We should offer a class on what it means to be a maid of honor. Some of these girls seem to think their sole purpose is to wear the dress and look pretty in the pictures. Tonight’s bride, Amber, left her white sneakers in the dressing room. They had obviously only been worn a couple of times, if that. No dirt, no smudges, no funk at all. I asked Amber’s maid of honor to take them to her at the reception.

She refused.

“No!” she shrieked. “I’m not carrying shoes that have been on someone’s feet.”

The other bridesmaids kept walking to the bus as though they hadn’t heard the exchange. I knew they had.

I was flabbergasted. Were these not Amber’s closest friends? The ladies chosen to stand beside her on this most important day? And her maid of honor? The one chosen above all the others as her closest?

I wasn’t willing to drop it. “They’re not someone’s shoes. They’re Amber’s shoes. You’re her maid of honor.”

“So? That doesn’t mean I have to carry her shoes. That’s disgusting. You do it.”

“You’re already going to the reception. I’m not,” I told her. “You’ll see Amber and put your stuff wherever she has her stuff. It only makes sense for you to take her shoes.”

She groaned as she spun back to face me. “Fine. I’ll take the damned shoes if it means that much to you.” She snatched the shoes from my hand and stomped onto the bus.

Maybe it’s not even a bridesmaid etiquette class that’s needed. Maybe it’s a few guidelines for what it means to be a friend. To help carry a burden, make the load lighter. To have someone’s back.

If a pair of shoes was too much for her, how on earth would she stand by Amber in the nastier and more painful aspects of life?

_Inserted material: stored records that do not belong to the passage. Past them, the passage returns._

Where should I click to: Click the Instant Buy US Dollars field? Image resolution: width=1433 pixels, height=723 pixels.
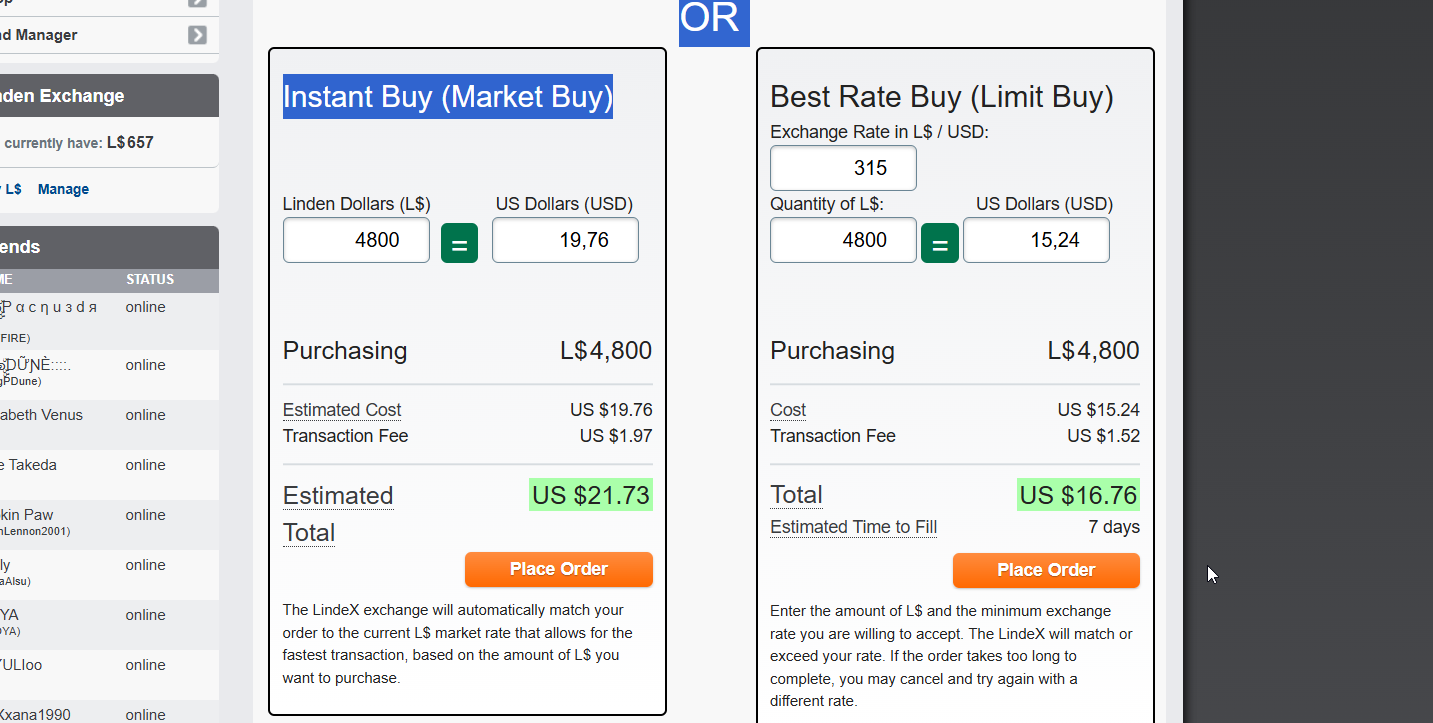coord(565,240)
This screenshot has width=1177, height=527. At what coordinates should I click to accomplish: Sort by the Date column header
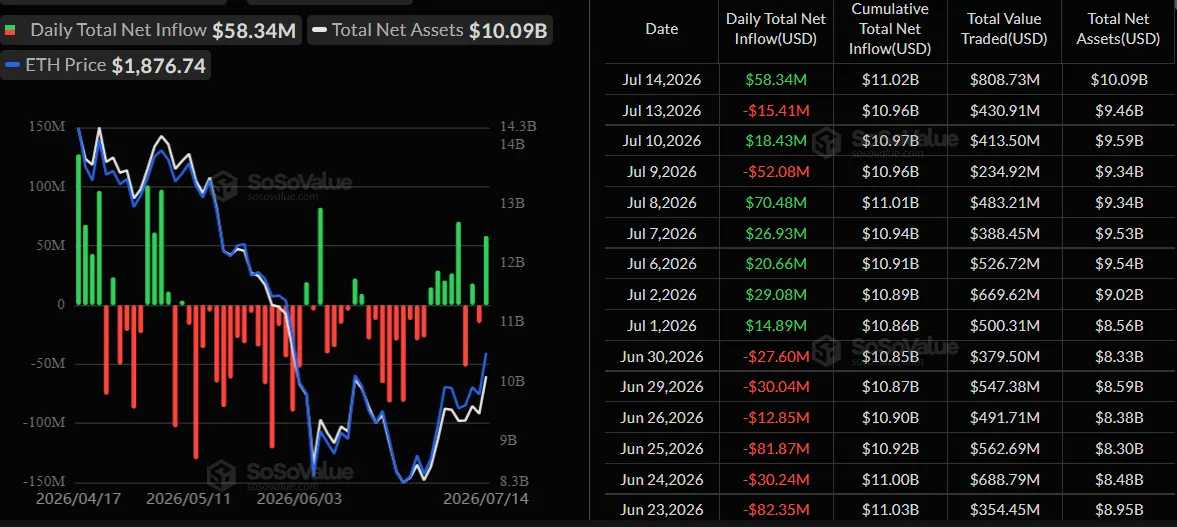tap(661, 30)
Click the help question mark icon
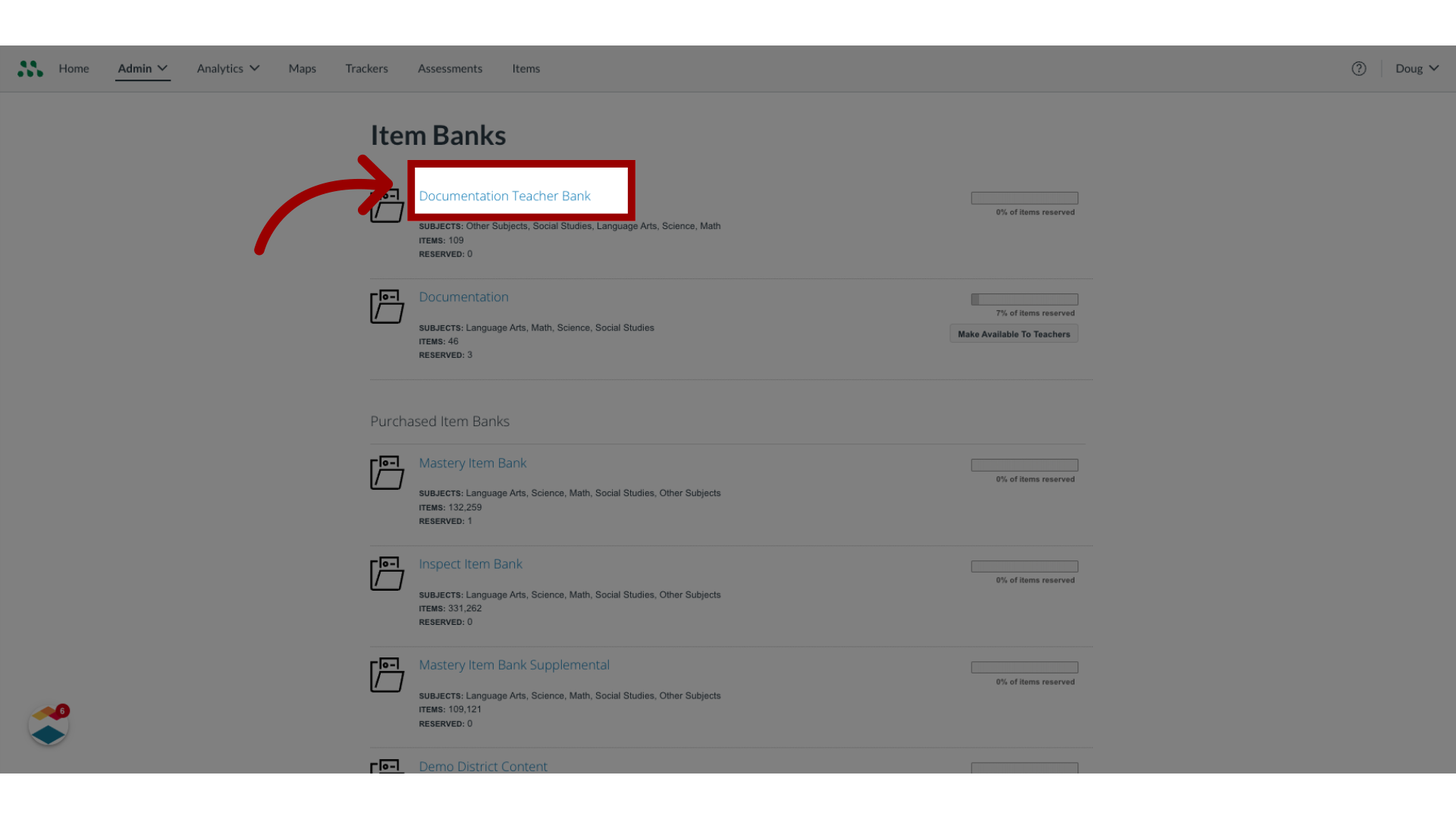The width and height of the screenshot is (1456, 819). 1359,68
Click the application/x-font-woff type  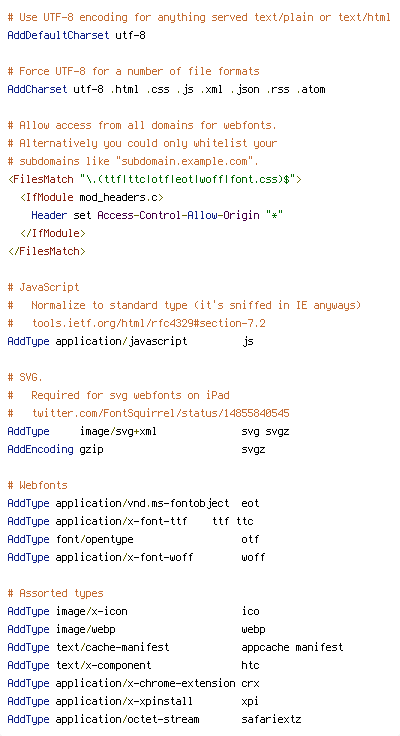124,557
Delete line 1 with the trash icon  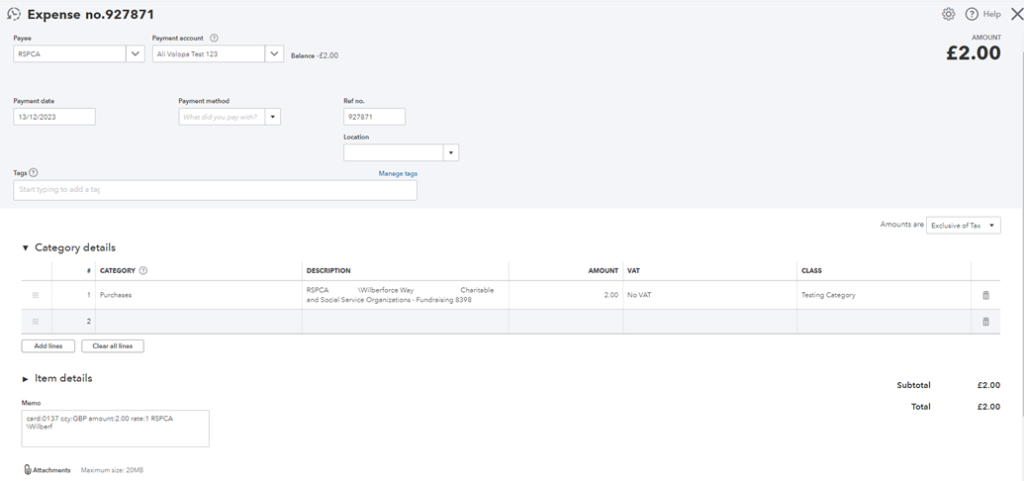985,295
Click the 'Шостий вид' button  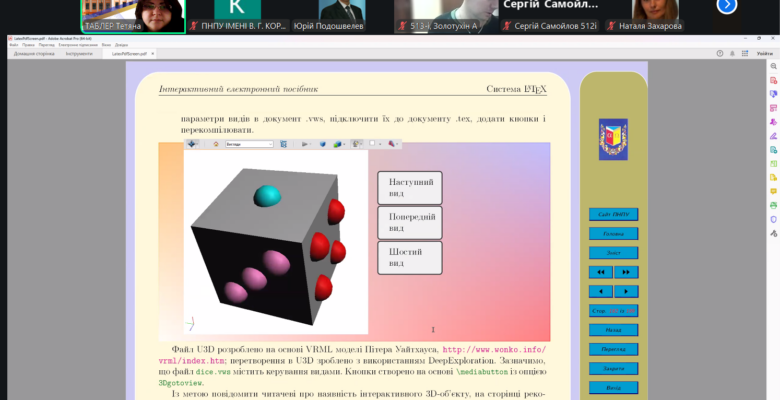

I didn’t hear from Cabe today. I hope he knows I’m here. Willing to help in whatever way I can, although I’m not at all sure what I could possibly do. Too bad it’s not as simple as carrying his sneakers.

 

 

 

 

 

 

 

 

Sunday, October 20th

 

 

Today’s parents of the groom provided another example of the tried-and-true rule I’ve learned while doing weddings. When a man remarries, he chooses one of two things. Either the second wife is as far removed from the first wife as possible in looks and personality, or she is a younger, thinner, spitting image of wife number one.

In this case, young trophy wife Beth could have passed for a younger sister to the groom’s mom, Ellen. Same frame, same build, same hair color and eye color. They even laughed in a similar way. I had to hand it to Ellen. She was as nice and gracious as can be. Such an attractive lady despite her years. Still, it must be hard as a woman to not only lose your marriage but then to see yourself replaced with what you used to look like.

I think I’d be resentful as all hell. Pissed for an awfully long time. Like pretty much anytime I saw my younger-me. Of course, I’d be mad the other way as well. My ex, Dwayne, married somebody that looked nothing at all like me and I still felt resentful.

Being replaced bites either way, I think.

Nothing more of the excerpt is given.